__Set exercise__
List every line of the entries below as a numbered list. Skip blank lines and leave out the pictures.

<<<<

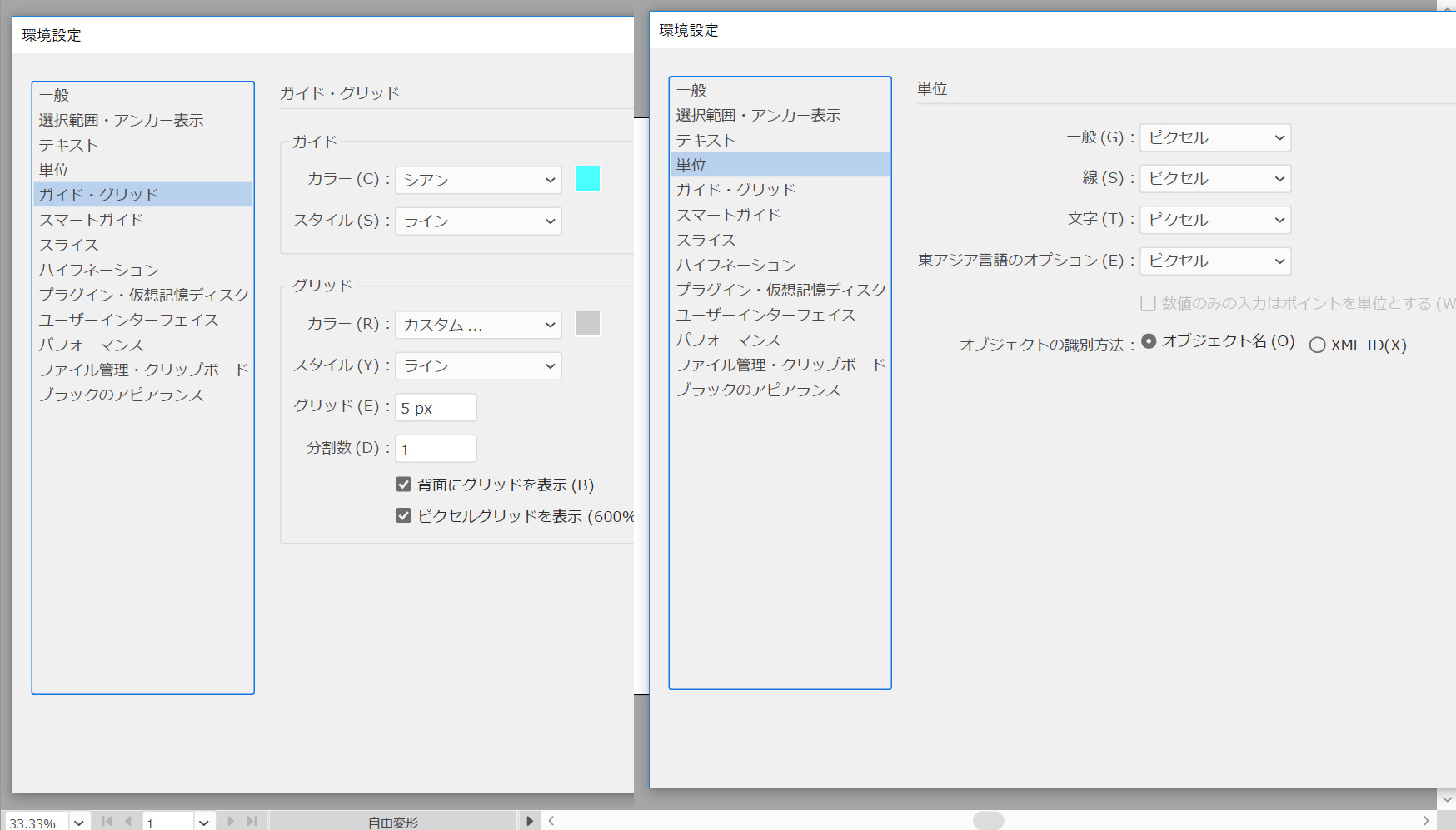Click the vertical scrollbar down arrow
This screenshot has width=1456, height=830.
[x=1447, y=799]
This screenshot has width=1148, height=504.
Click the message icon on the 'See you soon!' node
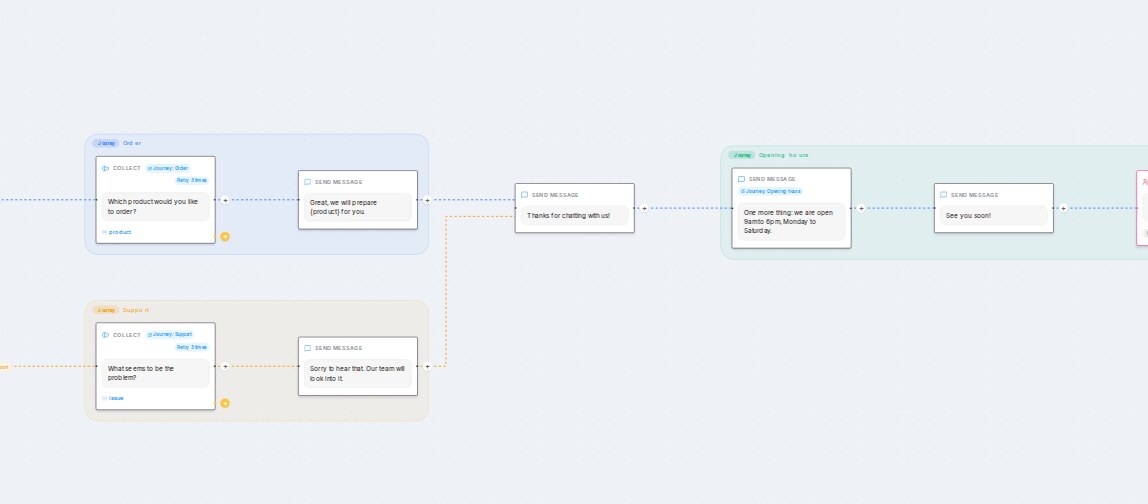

>>>>

__Reply__
1. Click the vertical scrollbar down arrow
2. This screenshot has width=1456, height=830.
3. [x=1447, y=799]
4. This screenshot has width=1148, height=504.
5. Click the message icon on the 'See you soon!' node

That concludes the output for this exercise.